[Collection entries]
=====

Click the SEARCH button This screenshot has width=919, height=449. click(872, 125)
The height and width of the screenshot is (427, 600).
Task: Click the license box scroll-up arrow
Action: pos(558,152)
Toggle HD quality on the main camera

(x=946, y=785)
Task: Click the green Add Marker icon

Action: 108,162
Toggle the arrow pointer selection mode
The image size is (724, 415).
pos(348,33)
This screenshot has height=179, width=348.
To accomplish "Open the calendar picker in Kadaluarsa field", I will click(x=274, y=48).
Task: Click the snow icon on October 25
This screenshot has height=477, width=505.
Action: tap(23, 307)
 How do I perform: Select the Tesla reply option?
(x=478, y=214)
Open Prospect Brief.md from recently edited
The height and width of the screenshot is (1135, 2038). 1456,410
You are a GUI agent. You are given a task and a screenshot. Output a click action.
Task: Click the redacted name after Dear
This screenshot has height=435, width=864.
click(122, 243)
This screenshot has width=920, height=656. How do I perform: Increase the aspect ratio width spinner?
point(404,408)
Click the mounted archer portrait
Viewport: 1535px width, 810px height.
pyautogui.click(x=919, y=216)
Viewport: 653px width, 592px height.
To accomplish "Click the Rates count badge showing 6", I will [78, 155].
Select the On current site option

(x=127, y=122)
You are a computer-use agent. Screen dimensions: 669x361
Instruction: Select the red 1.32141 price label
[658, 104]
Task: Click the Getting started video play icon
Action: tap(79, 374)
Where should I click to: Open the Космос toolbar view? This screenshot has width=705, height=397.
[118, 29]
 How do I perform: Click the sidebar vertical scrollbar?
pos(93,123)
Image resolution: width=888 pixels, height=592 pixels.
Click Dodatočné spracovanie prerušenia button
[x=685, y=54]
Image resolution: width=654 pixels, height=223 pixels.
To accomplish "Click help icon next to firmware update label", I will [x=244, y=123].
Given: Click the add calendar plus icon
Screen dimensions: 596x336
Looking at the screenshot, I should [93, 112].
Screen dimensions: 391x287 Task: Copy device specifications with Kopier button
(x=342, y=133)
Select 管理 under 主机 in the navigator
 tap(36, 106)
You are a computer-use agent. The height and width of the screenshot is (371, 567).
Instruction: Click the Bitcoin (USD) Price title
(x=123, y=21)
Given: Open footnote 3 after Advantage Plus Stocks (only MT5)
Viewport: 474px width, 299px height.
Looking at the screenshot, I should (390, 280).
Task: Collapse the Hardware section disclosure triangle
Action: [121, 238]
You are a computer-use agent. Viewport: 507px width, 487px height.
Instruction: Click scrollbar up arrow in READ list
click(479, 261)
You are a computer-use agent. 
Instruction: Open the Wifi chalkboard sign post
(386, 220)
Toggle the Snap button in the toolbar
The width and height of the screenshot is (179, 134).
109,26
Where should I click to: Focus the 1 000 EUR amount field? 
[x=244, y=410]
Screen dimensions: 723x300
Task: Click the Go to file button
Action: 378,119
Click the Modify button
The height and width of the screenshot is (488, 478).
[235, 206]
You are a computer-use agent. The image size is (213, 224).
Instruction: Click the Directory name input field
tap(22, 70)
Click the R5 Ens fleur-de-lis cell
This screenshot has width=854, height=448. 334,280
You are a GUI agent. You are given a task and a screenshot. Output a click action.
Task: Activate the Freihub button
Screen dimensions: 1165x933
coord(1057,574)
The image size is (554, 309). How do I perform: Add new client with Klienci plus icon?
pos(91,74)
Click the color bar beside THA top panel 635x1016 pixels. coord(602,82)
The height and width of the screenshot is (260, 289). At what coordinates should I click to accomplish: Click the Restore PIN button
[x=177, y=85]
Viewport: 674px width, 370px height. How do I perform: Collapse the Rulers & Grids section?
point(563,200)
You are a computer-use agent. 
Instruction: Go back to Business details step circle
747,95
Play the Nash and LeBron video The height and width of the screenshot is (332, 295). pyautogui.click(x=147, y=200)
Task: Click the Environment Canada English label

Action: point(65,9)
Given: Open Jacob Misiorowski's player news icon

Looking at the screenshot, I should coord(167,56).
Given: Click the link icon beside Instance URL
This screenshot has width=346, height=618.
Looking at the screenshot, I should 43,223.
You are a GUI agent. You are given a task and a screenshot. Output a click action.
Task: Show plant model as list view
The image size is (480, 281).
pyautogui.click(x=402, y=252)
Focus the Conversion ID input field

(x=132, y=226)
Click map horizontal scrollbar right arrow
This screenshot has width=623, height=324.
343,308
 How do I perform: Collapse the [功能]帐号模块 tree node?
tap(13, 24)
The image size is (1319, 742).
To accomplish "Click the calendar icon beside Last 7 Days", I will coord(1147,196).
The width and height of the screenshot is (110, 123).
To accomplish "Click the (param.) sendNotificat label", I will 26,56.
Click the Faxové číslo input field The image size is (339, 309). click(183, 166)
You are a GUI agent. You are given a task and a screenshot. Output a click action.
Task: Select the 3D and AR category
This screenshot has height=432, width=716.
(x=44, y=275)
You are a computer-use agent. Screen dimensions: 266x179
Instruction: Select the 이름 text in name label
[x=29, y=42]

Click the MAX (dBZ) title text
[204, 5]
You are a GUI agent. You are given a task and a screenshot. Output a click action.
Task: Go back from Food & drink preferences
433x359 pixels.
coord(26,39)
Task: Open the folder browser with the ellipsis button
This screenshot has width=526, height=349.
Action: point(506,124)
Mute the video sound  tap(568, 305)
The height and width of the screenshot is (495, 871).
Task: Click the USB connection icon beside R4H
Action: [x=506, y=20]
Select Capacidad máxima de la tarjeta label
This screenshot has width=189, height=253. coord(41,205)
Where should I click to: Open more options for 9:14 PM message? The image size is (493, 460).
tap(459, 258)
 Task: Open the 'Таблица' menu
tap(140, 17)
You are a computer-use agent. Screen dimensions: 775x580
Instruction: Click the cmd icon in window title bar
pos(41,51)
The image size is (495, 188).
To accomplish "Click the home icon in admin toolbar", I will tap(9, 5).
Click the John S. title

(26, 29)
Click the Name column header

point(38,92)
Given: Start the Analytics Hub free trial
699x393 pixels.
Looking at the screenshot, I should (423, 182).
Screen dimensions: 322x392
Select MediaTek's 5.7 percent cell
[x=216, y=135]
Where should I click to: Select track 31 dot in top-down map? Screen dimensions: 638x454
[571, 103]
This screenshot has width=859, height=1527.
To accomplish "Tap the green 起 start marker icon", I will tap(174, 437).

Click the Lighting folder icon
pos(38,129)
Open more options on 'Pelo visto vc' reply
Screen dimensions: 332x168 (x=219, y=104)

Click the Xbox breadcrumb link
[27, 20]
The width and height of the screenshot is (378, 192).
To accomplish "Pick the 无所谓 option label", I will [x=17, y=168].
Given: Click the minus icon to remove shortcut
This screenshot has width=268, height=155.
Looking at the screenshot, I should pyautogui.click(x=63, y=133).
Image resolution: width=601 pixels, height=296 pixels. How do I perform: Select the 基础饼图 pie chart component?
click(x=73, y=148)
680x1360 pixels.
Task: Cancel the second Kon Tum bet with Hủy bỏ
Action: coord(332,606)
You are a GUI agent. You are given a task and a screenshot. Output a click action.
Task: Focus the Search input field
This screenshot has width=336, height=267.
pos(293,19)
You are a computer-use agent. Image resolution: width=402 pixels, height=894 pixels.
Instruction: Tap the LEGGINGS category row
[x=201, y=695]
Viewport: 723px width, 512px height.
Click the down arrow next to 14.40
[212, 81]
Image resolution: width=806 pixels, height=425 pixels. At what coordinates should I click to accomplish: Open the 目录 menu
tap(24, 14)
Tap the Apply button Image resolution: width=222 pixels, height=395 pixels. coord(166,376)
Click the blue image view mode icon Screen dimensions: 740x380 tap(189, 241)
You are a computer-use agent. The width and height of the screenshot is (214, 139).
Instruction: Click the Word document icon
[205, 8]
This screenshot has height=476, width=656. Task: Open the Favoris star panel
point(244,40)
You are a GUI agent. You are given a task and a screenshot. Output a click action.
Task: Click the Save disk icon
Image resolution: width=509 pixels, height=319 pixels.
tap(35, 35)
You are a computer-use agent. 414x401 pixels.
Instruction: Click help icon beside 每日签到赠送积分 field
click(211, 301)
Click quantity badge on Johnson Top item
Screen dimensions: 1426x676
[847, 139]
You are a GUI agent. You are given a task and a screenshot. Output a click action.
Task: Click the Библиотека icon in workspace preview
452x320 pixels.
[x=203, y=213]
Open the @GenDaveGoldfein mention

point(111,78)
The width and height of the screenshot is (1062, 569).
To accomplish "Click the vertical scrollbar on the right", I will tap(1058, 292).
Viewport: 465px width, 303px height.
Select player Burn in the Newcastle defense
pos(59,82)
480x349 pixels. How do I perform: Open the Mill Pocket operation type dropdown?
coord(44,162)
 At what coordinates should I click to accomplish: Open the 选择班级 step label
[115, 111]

=====

▸ Problem to work on:
What you return must be the lines above that run from the line with "This screenshot has width=859, height=1527." to the line with "Given: Click the minus", inclusive, each copied exactly.

▸ Written answer:
This screenshot has width=859, height=1527.
To accomplish "Tap the green 起 start marker icon", I will tap(174, 437).

Click the Lighting folder icon
pos(38,129)
Open more options on 'Pelo visto vc' reply
Screen dimensions: 332x168 (x=219, y=104)

Click the Xbox breadcrumb link
[27, 20]
The width and height of the screenshot is (378, 192).
To accomplish "Pick the 无所谓 option label", I will [x=17, y=168].
Given: Click the minus icon to remove shortcut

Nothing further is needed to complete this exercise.